De Blasio hopes for 'viral moment' to save campaign

NEW YORK (AP) - New York City Mayor Bill de Blasio, who failed to qualify for the September Democratic debate, said Wednesday that he may end his long-shot campaign for the presidential nomination if he doesn't qualify for the October debates.

De Blasio said it's "really tough to conceive of continuing" in the race if he fails to make the October debate stage. The criteria are the same as for the Sept. 12 debate in Houston: 130,000 campaign donors and a 2% showing in four national polls or statewide polls in Iowa, New Hampshire, South Carolina and Nevada by Oct. 1.

It was the first time de Blasio appeared to give himself a deadline for dropping out of the race he joined in May.

Four candidates including de Blasio's fellow New Yorker Sen. Kirsten Gillibrand dropped out of the race last month when it became clear that they would not qualify for the September debate, but de Blasio has suggested that a viral moment may win him a surge of support.

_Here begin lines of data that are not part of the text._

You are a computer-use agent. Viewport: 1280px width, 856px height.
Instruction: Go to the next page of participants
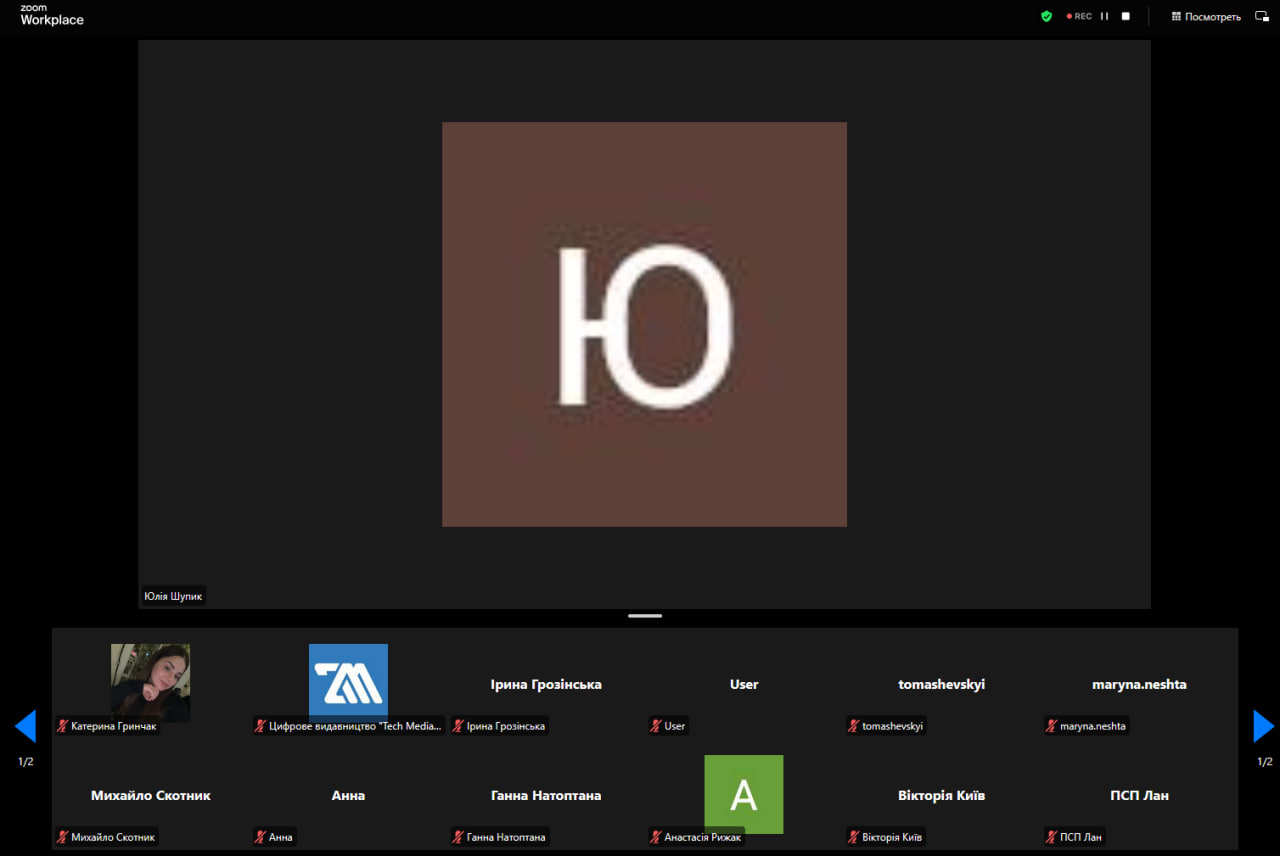[1263, 726]
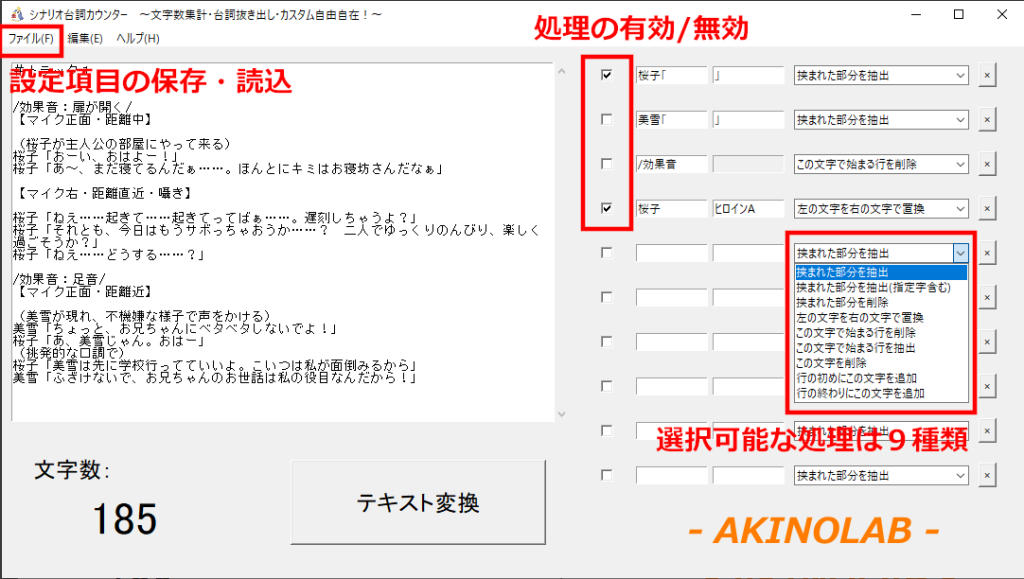The height and width of the screenshot is (579, 1024).
Task: Uncheck the 桜子「 rule checkbox
Action: tap(607, 75)
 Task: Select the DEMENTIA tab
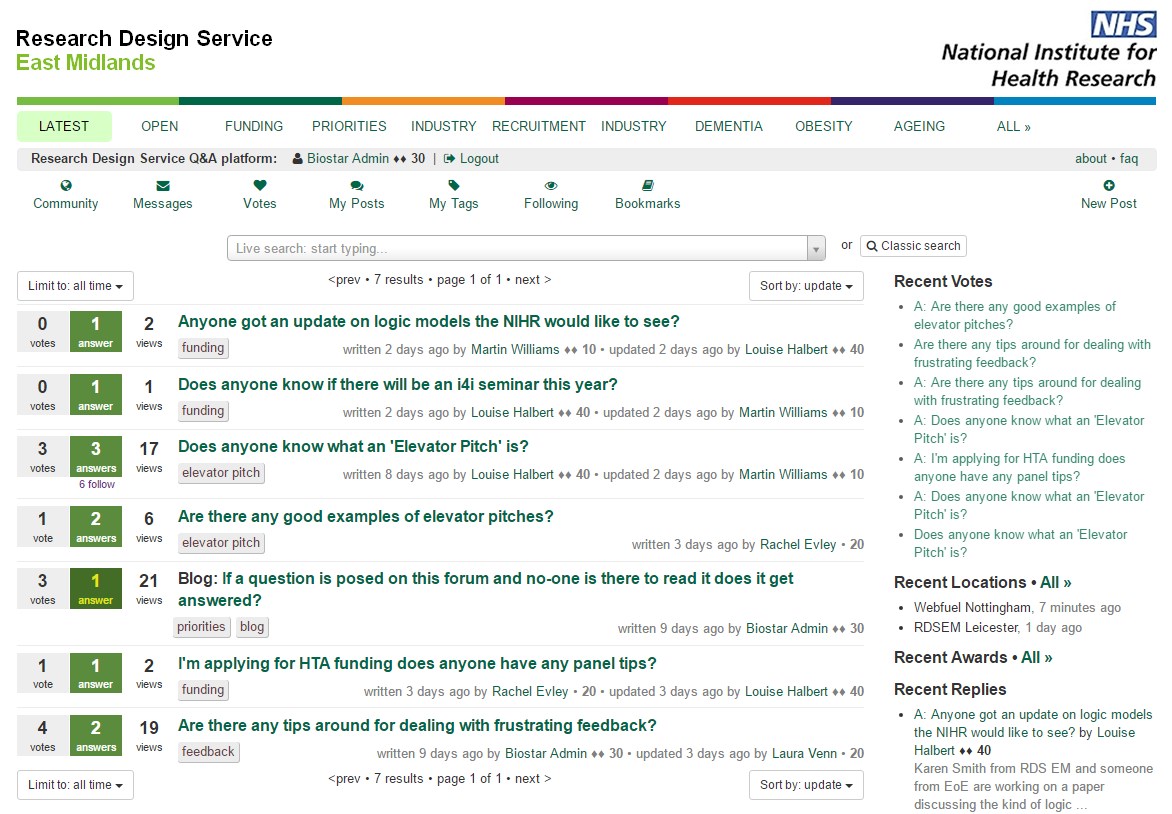pyautogui.click(x=729, y=127)
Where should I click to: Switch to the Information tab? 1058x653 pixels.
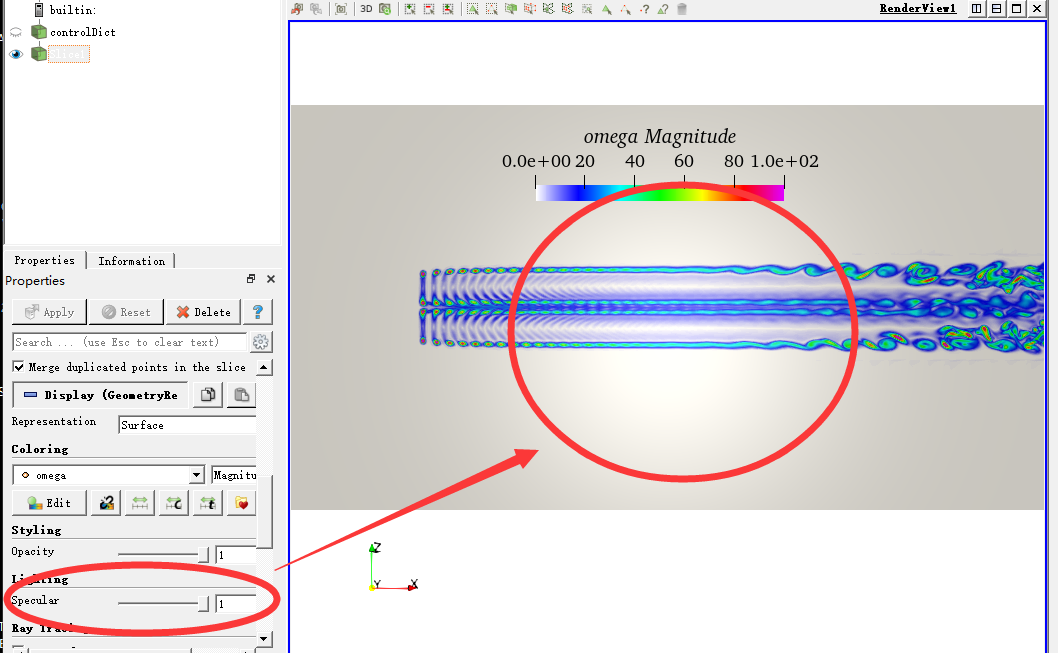click(x=131, y=261)
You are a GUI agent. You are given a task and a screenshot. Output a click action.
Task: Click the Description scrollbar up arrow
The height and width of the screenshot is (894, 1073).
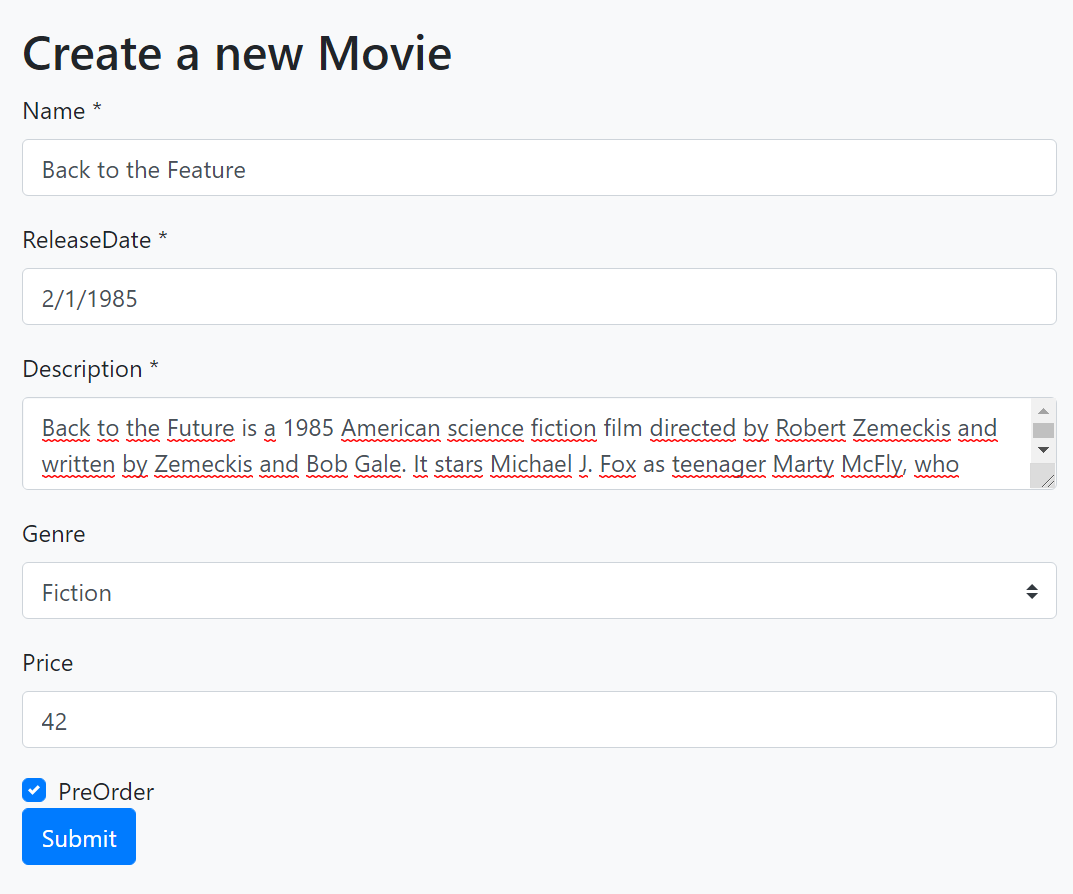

"People go from unheard of to totally famous in 72 hours in America now," he said Wednesday. "So a candidate like me who's not that well known yet, you ask me in 72 hours, right? And something might change."

De Blasio said that if he qualifies for the October debates "that's a good reason to keep going forward."

De Blasio, who is in his second term, said he is not neglecting his duties as mayor as he campaigns around the country.

"This is a job that requires energy and attention every hour of every day and that's what I do," de Blasio said. "There's countless phone calls, countless emails, checking in on all different leaders of different agencies and folks in City Hall. And that is why you continue to see a host of initiatives moving forward. It's the nature of the job as a CEO that you're responsible for making sure that everything is moving. And everything is moving. That's just the reality."


This story has been corrected to show that the September debate will take place in Houston, not New York.